Category Archives: Tech

Instrumenting your house

I recently bought a bunch of wireless sensor tags from a guy in California. The little sensors communicate movement and temperature back to a ‘tag manager’ that you plug into your router. There’s then a cute little web/IOS/android app that allows you to configure them and also receive notifications when they get too hot or are moved.

My main reason for doing this is that we keep temperature-sensitive medication in the fridge at home and the paranoia in me wanted some way of knowing if the fridge door has been left open, or that the compressor has failed.

Capture

 

Whilst pretty straightforward to get going, I’ve found configuring them to be a steep learning curve: the UI has an amazing array of configurable options (which is a good thing) but due to the shear number of them and the inherent delay of seeing updates it can be a bit confusing to see the results of your fiddling. I was also thrown by the fact the temperature sensor in the tags needed calibrating first. The power state of the tags also seems to vary wildly, perhaps that’s related to the cold of the fridge, which makes it difficult to know how long the battery is going to last.

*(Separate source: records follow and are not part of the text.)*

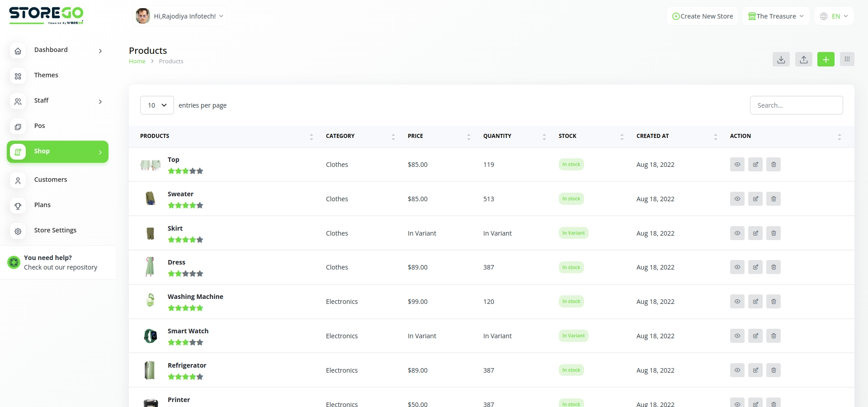Image resolution: width=868 pixels, height=407 pixels.
Task: Edit the Washing Machine product
Action: point(755,302)
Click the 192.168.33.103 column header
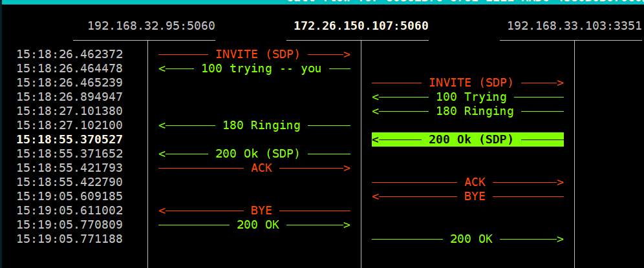 (x=574, y=26)
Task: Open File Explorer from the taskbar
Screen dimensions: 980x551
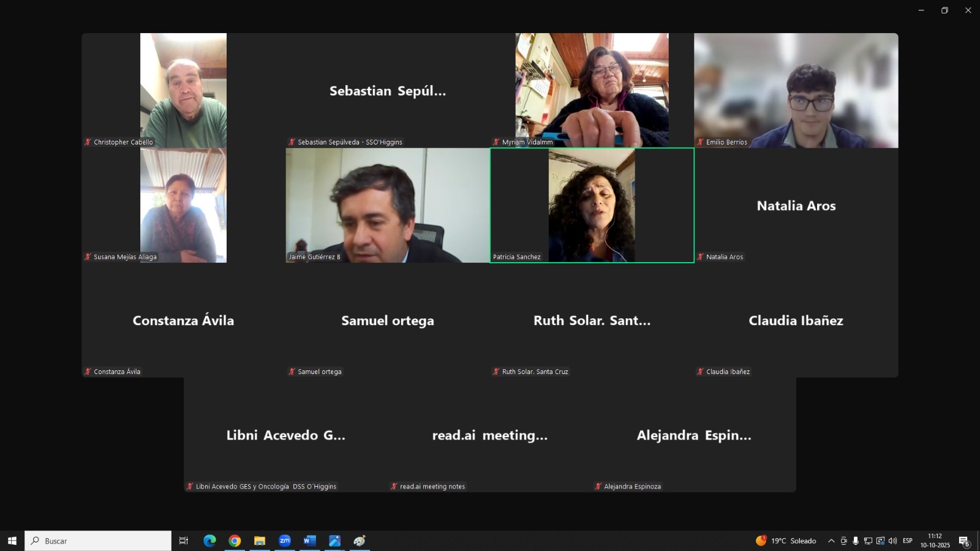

I’m still not yet at the level where I completely trust the tags to alert me when something bad has happened but I don’t think it’ll be too long until that’s the case, but if you’re looking for a neat little solution that tells you where things are, or how hot something is, I think these are definitely worth a punt.

 

The following service is taking more than 4 minutes to start and may have stopped responding

I recently bought a new Canon all-in-one to replace an ageing Canon inkjet and separate flatbed scanner and although the printer itself is pretty good the software leaves a lot to be desired, but it’s usable.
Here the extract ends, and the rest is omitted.